> [Source document]:
──────────
Compound wind and solar droughts all occur near the winter solstice (Fig. 1m and Quadrant III in Fig. 2). This is because the dominance of the seasonal cycle in solar power confines the compound wind and solar droughts to this time of the year. During compound wind and solar droughts, solar power tends to be ~ 43% of its long-term mean and wind power tends to be ~ 56% of its long-term mean (dark diamond in Fig. 2), with a tendency towards decreased CDDs and increased HDDs (Fig. S5). Thus heating demand is more of a concern than cooling demand with regard to electricity demand increases exacerbating compound wind and solar droughts.

Synoptic meteorology of wind and solar droughts

Here we assess the first-order, proximate, synoptic-dynamic mechanisms associated with wind and solar droughts. From this perspective, our expectation is that surface high pressure systems will be associated with subsidence, clear skies (enhanced surface solar radiation) and calm conditions. On the other hand, surface low pressure systems will be associated with ascent, clouds (reduced surface solar radiation) and enhanced wind. As mentioned above, one of our central questions is to see if the empirical data conforms to this first order expectation.
──────────
> [Extracted material]:

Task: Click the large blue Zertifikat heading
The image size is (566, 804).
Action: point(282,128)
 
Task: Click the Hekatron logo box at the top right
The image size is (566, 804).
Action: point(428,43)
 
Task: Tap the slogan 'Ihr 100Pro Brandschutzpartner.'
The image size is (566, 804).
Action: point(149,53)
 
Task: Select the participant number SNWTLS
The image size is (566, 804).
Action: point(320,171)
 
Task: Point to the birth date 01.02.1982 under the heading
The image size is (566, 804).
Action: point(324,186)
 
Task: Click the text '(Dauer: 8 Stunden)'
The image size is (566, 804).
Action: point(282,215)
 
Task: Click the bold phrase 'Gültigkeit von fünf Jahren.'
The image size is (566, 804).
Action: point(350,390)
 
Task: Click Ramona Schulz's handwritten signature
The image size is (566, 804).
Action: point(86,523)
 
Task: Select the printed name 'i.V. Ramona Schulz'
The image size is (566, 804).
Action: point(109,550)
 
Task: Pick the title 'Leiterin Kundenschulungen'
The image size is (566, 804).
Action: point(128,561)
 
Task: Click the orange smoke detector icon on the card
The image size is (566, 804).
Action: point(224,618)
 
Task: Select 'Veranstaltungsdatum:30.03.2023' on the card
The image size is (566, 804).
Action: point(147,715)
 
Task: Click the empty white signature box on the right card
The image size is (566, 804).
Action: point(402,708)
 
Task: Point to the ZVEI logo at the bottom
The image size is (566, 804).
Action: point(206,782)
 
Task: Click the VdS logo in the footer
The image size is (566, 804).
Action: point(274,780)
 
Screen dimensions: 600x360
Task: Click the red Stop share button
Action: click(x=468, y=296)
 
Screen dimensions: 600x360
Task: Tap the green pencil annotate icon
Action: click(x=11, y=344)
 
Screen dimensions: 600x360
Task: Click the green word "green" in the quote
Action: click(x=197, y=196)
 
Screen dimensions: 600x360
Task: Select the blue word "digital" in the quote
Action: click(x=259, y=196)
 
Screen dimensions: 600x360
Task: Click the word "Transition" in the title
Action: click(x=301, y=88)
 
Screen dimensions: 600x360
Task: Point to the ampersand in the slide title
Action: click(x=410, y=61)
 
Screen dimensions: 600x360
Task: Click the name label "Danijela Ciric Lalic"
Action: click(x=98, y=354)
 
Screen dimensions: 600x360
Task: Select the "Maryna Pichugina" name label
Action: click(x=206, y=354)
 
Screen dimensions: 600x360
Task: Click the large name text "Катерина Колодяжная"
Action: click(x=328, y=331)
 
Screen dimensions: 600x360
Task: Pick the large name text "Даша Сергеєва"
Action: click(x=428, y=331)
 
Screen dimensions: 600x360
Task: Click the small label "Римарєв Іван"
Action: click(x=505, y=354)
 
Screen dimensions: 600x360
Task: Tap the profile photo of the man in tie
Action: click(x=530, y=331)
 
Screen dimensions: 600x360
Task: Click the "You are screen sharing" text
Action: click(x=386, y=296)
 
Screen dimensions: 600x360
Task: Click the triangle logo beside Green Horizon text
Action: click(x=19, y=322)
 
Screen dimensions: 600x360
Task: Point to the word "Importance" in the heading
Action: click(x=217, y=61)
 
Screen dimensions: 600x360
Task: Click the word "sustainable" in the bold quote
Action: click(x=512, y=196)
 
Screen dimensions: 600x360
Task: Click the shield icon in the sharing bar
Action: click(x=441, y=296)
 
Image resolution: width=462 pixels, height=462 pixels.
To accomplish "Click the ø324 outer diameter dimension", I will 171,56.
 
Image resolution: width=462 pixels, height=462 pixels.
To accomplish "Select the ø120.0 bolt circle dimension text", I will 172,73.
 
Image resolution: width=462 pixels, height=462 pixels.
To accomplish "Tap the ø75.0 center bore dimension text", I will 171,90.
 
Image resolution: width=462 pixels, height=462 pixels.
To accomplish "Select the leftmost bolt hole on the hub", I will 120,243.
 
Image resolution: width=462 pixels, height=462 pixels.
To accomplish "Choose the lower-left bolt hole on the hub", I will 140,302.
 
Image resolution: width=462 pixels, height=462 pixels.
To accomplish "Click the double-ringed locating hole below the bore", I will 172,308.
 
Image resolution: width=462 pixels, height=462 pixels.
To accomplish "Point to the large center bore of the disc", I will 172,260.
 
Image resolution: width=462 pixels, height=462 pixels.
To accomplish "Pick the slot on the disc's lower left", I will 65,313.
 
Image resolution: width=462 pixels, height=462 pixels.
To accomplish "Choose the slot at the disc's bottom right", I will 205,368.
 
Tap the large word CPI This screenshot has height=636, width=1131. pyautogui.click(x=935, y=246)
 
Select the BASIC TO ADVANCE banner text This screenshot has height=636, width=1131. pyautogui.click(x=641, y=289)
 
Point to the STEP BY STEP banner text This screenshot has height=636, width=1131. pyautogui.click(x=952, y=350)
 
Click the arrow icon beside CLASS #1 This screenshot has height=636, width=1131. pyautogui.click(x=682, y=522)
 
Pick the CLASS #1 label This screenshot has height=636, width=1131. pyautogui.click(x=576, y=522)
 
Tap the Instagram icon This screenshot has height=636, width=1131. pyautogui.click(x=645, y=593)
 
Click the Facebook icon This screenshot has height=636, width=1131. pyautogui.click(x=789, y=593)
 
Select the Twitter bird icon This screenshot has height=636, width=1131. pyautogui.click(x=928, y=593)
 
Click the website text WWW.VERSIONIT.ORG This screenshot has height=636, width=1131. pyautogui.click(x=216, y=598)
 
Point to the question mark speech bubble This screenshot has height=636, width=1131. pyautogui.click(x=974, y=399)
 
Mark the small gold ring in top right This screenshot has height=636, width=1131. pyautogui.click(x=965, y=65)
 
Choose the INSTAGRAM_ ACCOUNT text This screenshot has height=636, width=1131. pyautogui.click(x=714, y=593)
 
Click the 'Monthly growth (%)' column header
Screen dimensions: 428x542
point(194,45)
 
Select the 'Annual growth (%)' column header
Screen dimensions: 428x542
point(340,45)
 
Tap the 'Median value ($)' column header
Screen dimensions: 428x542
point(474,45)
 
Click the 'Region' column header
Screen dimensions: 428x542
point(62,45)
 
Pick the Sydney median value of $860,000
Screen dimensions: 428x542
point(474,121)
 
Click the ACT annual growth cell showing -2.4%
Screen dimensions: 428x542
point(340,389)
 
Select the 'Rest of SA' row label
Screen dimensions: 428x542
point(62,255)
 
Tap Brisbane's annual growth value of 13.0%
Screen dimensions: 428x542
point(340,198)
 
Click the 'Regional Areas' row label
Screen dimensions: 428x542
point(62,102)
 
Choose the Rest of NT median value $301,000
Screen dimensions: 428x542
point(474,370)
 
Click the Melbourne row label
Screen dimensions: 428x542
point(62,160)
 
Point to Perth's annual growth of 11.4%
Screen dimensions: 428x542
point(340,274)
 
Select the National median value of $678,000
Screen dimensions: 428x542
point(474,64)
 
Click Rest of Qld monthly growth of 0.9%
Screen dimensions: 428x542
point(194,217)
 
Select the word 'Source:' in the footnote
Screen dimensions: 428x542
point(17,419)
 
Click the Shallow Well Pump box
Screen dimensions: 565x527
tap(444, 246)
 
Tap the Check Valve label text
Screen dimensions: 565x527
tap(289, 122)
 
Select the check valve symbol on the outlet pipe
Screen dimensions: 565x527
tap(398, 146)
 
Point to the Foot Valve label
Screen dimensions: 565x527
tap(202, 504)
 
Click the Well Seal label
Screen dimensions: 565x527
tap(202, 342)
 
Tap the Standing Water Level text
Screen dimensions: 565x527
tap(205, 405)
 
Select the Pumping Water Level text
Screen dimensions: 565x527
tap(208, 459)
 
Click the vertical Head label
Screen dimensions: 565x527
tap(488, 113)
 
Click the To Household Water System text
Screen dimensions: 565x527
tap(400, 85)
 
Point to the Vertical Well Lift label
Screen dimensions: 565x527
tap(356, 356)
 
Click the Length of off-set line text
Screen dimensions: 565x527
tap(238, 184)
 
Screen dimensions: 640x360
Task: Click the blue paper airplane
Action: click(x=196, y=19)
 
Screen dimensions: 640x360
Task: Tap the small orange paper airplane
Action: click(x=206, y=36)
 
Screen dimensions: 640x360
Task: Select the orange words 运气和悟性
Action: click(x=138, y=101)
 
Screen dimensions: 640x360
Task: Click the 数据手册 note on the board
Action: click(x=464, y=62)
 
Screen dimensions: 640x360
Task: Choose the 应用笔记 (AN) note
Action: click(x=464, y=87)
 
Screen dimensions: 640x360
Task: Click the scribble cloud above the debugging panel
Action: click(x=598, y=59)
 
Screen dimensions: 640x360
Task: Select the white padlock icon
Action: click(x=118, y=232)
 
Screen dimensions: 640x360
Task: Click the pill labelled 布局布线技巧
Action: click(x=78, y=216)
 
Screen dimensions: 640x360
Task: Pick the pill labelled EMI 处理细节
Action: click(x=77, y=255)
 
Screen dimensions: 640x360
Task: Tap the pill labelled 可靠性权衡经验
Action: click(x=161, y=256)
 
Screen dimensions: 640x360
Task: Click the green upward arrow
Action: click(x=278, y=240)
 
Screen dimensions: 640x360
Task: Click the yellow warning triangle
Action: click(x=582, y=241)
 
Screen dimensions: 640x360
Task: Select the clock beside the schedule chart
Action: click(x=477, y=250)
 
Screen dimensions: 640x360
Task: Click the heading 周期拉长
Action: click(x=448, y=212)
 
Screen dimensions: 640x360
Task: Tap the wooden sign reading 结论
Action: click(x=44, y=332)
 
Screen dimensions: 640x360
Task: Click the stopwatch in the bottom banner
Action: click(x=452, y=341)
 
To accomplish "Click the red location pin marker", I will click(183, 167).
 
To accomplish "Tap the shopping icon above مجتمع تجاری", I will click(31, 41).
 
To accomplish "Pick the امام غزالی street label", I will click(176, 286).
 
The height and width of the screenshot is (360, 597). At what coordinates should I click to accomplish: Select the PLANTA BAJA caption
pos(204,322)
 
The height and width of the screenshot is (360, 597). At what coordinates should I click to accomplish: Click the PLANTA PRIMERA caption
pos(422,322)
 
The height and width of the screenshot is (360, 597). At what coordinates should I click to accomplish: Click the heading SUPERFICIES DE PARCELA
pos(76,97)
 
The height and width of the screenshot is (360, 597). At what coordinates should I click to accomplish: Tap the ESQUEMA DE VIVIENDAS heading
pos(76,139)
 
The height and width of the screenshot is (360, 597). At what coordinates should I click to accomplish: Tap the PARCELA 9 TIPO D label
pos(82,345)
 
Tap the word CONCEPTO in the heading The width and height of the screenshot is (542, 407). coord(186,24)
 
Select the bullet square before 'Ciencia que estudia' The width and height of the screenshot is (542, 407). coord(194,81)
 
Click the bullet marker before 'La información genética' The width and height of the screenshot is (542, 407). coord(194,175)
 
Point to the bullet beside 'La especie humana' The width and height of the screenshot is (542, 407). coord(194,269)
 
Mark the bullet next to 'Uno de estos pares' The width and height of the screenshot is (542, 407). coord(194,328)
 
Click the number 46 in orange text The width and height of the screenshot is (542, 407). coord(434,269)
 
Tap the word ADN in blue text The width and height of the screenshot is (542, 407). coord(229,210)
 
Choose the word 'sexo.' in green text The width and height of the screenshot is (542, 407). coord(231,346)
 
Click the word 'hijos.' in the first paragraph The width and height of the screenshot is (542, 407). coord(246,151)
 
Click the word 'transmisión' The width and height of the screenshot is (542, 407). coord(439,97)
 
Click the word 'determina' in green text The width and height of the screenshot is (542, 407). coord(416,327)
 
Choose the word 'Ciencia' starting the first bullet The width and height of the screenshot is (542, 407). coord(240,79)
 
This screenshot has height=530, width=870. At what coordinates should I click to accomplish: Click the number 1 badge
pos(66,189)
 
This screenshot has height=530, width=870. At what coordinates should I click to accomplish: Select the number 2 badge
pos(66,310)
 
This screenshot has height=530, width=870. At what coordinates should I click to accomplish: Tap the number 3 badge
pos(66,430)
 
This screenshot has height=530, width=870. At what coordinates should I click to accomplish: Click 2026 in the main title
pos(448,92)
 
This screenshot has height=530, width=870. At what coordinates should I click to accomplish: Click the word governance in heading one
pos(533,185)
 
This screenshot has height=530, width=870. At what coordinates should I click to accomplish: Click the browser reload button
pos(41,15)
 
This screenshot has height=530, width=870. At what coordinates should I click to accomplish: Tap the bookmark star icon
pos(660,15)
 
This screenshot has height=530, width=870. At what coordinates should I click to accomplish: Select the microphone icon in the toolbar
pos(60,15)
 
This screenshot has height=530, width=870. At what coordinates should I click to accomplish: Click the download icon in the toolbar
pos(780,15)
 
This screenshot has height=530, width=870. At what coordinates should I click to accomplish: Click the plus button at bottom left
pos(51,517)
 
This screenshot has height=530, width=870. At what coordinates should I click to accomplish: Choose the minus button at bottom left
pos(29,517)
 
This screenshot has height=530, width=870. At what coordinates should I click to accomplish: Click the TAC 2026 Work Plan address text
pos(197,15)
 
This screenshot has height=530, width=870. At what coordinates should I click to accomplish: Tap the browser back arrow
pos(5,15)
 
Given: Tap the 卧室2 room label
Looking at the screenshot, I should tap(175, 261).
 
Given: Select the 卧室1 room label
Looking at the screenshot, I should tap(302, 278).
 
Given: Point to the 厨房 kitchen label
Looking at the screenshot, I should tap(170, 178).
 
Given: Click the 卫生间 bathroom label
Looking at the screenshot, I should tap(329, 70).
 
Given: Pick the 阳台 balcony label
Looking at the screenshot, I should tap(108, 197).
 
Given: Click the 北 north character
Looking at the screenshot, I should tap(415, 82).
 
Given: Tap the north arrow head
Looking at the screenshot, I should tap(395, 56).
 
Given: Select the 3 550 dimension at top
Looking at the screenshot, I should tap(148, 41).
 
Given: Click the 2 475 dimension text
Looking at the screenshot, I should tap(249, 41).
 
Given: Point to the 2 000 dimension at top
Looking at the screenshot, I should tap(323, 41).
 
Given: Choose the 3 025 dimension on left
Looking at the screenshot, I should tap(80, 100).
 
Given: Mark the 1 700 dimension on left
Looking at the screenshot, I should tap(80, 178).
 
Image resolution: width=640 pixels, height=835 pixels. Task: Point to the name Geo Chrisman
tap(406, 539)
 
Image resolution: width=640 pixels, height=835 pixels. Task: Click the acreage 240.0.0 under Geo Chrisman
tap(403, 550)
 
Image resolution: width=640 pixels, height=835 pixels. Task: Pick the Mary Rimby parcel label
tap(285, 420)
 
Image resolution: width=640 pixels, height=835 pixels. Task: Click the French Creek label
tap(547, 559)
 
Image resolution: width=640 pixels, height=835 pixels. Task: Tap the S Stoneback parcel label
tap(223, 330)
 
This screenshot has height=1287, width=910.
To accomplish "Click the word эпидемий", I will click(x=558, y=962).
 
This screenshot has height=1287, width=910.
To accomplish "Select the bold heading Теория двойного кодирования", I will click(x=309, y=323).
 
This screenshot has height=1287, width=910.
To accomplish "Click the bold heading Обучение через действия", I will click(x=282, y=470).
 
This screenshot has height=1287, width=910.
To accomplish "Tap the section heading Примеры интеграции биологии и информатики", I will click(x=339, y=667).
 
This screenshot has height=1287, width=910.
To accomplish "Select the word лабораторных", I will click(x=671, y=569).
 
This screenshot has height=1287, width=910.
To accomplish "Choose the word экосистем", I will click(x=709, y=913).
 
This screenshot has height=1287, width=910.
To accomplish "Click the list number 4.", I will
──────────
> [Exercises to complete]:
1. In the passage on wind and solar droughts, about what share of its long-term mean does solar power tend to reach during compound wind and solar droughts?
2. In the entries, switch "gold" to "silver" across the stretch from the line containing "Mark the small" through the line containing "point(194,45)". Return only those lines, with nothing else altered.

> [Correct answers]:
1. About 43% of its long-term mean.

2.
Mark the small silver ring in top right This screenshot has height=636, width=1131. pyautogui.click(x=965, y=65)
 
Choose the INSTAGRAM_ ACCOUNT text This screenshot has height=636, width=1131. pyautogui.click(x=714, y=593)
 
Click the 'Monthly growth (%)' column header
Screen dimensions: 428x542
point(194,45)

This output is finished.